Preventing sexual abuse is a global priority. However, to effectively prevent sexual violence, it is vital that we base our prevention strategies on facts and not myths or misconceptions. Below are some of the top myths about sexual offending and the most current research evidence to debunk them.
Myth: Sex Offenses are perpetrated by strangers.
Reality: Only 7 percent of child sexual abuse and 19.5 percent of adult sexual abuse is perpetrated by a stranger. Of all the myths about sexual offending, this is perhaps the most dangerous, as it still drives many of our prevention strategies. It is estimated that 34 percent of children are abused by family members and 59 percent by acquaintances. Among adults, 39 percent are sexually abused by an acquaintance and 33 percent are abused by a current or former intimate partner.
Myth: Sex offender registries prevent sexual abuse.

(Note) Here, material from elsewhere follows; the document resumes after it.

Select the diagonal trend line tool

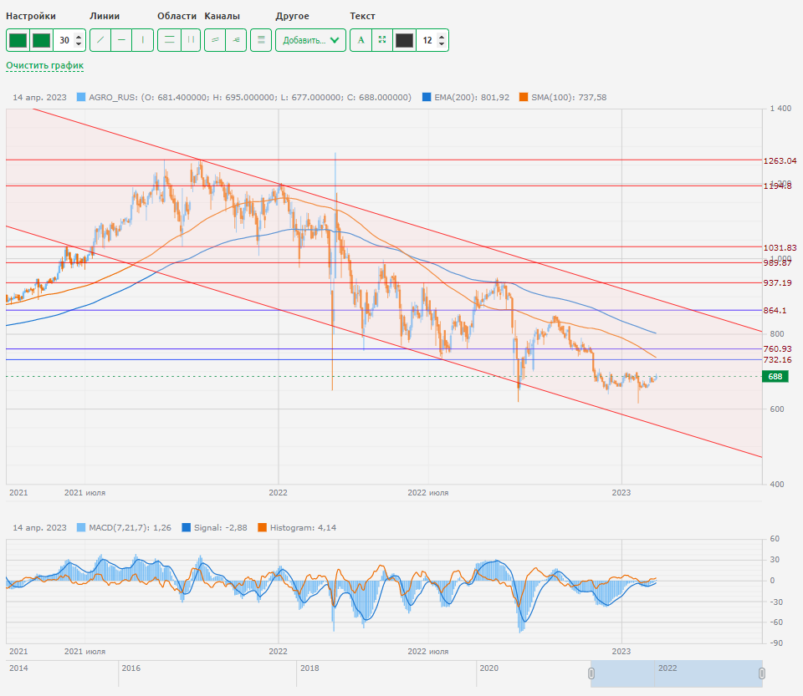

Reality: Sex offender registries demonstrate no effect on reoffending. A recent meta-analysis (a larger study that combines the findings of previous studies) of 25 years since the establishment of sex offender registration and notification laws found that the legislation demonstrated no effect on reoffending, meaning that was no decrease in reoffending for those individuals who are on the sex offender registry. This combined with findings that only 5 percent of new sex crimes were committed by someone on the sex offender registry (meaning that 95 percent of those arrested for sex crimes had not been previously apprehended for a sex crime) suggests that sex offender registries cannot be relied upon to keep communities safer.
Myth: All sex offenders are adult men.
Reality: Up to 12 percent of sex offenders are women and 25-35 percent are minors. This is also a dangerous myth because when teaching sexual violence prevention, we almost always identify the perpetrator of these crimes as adult men. While adult men do perpetrate the majority of sex crimes, a recent meta-analysis of self-report data suggests that in 12 percent of cases of sexual abuse, the abuser was a woman. Further, 40 percent of men who experienced sexual abuse reported that their abuser was a woman compared to only 4 percent of the women. We also must consider that more than one-third of those who abuse children and 25 percent of those who sexually abuse adults are minors. Failing to teach individuals that perpetrators may also be females or minors may prevent detection or reporting.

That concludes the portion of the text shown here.